Intro Letter

Christina Cordero 

Writing for the sciences 

Ms. Zayas 

Intro Letter

Feb. 5, 2025 

The World According To Christina 

This is a little introduction to “The World According to Christina.” I like to think I have my own little world where I decide what dictates my life. In other words, I make my own decisions, and I will never let anyone’s negativity control what I choose to do. As a young adult, I believe it’s best to be given the freedom to make my own choices because I am constantly growing. Mistakes are a vital part of that growth they teach valuable lessons. I’ll be the first to admit that I have made a lot of mistakes in my life so far, but those experiences have helped me learn and grow. They have also taught me not to waste my time on people who don’t deserve it. If I hadn’t been allowed to make mistakes, I would have never learned certain life values that I now carry with me into college. I am a freshman, and I have already learned so much from my first semester that I need to apply moving forward. I was a bit lazy in my first semester, which held me back in one of my classes, and now I have to retake it. Because of that, I realize that college is not a game it’s not a time to fool around. Just two weeks into this semester, I already feel like I am getting on top of my work, and I know that this experience has been a valuable life lesson.

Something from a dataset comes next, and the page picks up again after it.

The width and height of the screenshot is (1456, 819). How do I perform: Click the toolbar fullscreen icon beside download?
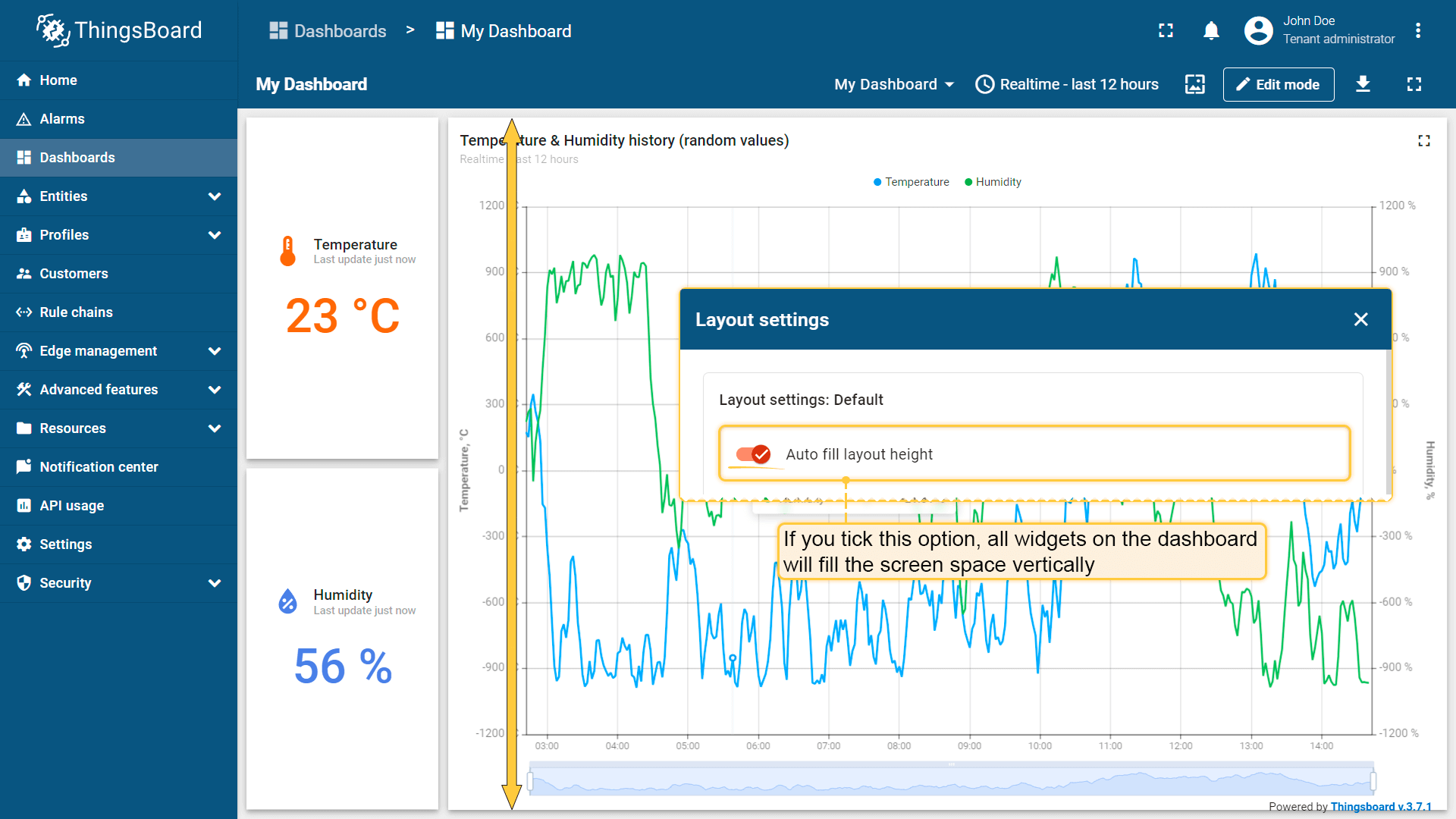pyautogui.click(x=1414, y=84)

As you know, my major is biomedical sciences. Throughout high school, I was always obsessed with science, the human body, and how the brain works. That passion led me to pursue a major in science. When I think about science, the first thing that comes to mind is all living things. From a very young age, I was fascinated by the subject, and that curiosity guided me toward my dream of becoming a neonatal surgeon. I will admit that one of my all-time favorite shows is Grey’s Anatomy and Private Practice, which definitely influenced my decision to pursue a career in surgery. I know it sounds cliché, but out of all the career choices I’ve ever considered, I have always known that I just want to help people. As long as I’m able to do that, I know I’m in the right profession.

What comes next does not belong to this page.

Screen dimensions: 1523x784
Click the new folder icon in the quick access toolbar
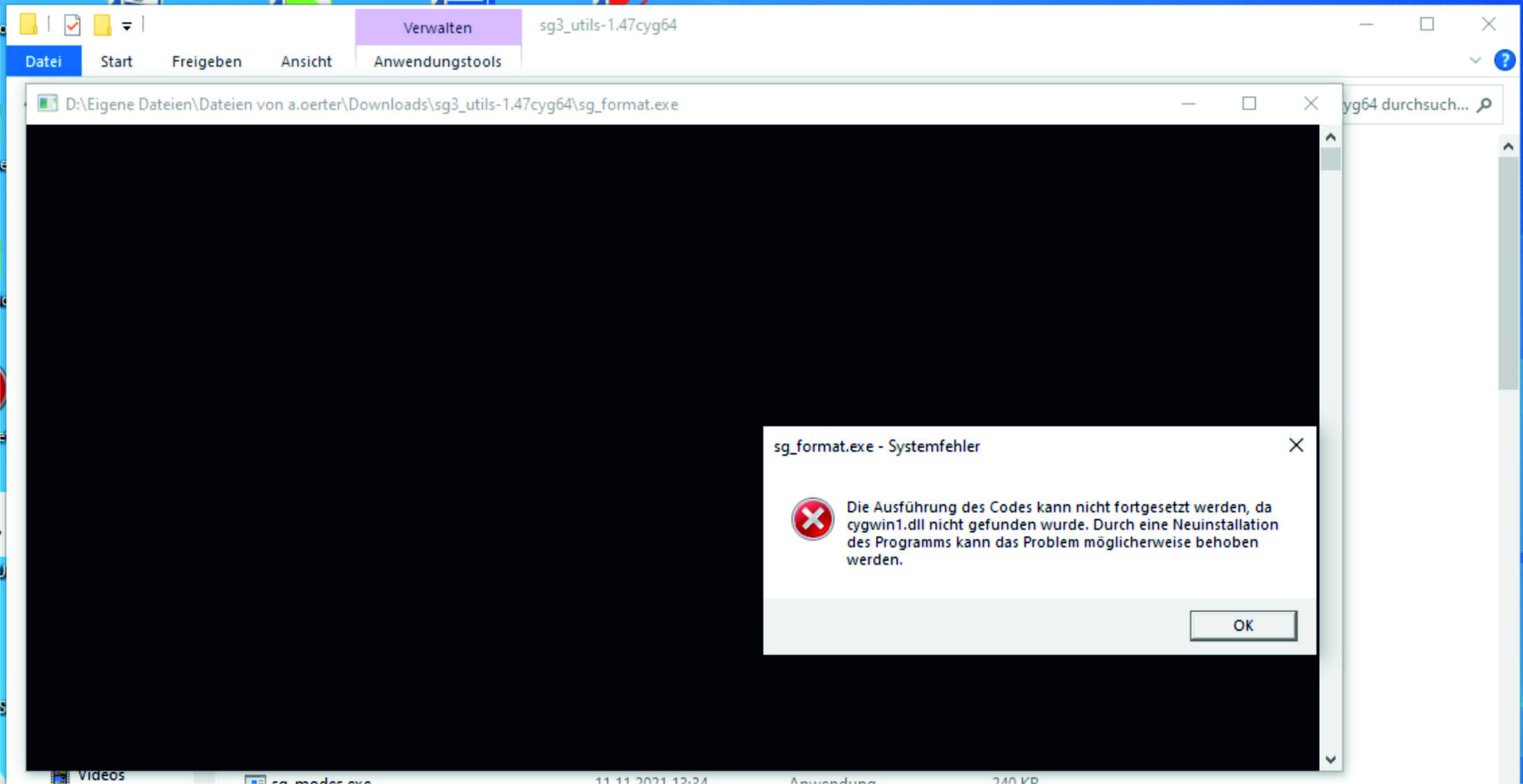[102, 25]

The reason I chose neonatal surgery specifically is because I see babies as the purest form of life on this planet. The thought of losing a patient is heartbreaking no matter what, but when I think about losing an elderly person, I acknowledge that they have lived a full life. With babies, it feels different. I know there will be times when a baby doesn’t make it, but to me, that just means it wasn’t the right time or place for them to be born. Some people call me crazy for my reasoning, but no one ever asks me what excites me about being a surgeon. The truth is, I am fascinated by the human body, and I can confidently say that I am excited to learn and perform surgeries. In fact, I was so eager to start learning that I bought myself a suture kit and taught myself every type of suture I could find. Some people think it’s a waste of time, but to me, it’s not it’s my calling. I truly believe I was meant to be a surgeon, no matter what initially sparked that passion.

One of my biggest inspirations for pursuing this path is my little sister. A few years ago, she was diagnosed with leukemia. At the time, I was young myself and didn’t fully understand the disease or what was happening to her. My brain couldn’t comprehend why my little sister had to go through such a terrible illness why she lost all her hair, had to be homeschooled, and suffered so much. It didn’t seem fair. Because of her diagnosis, I pushed myself to be the best at everything in school, making sure I knew every possible fact about cancer. There wasn’t a single piece of knowledge I didn’t want to learn. But at the same time, I left her with my parents, afraid to touch her or even talk to her. Instead, I buried myself in medical books, desperately trying to understand her illness. The more I read, the more inadequate I felt. No matter how many hours I spent studying medical terminology, nothing I learned could actually help her. It was the first time in my life that books failed me.

I know this is supposed to be an introduction about me, but to understand me, you have to understand my sister and what she went through. For a long time, she was all I cared about. There were so many times I wanted to quit medicine altogether, but her diagnosis kept pushing me forward. She is the reason I could never give up. I have to become a surgeon—not just for myself, but for her. I want to show her that hospitals and doctors aren’t something to fear; they saved her life. I titled this “The World According to Christina,” but the truth is, there wouldn’t be a world according to Christina if my little sister didn’t exist.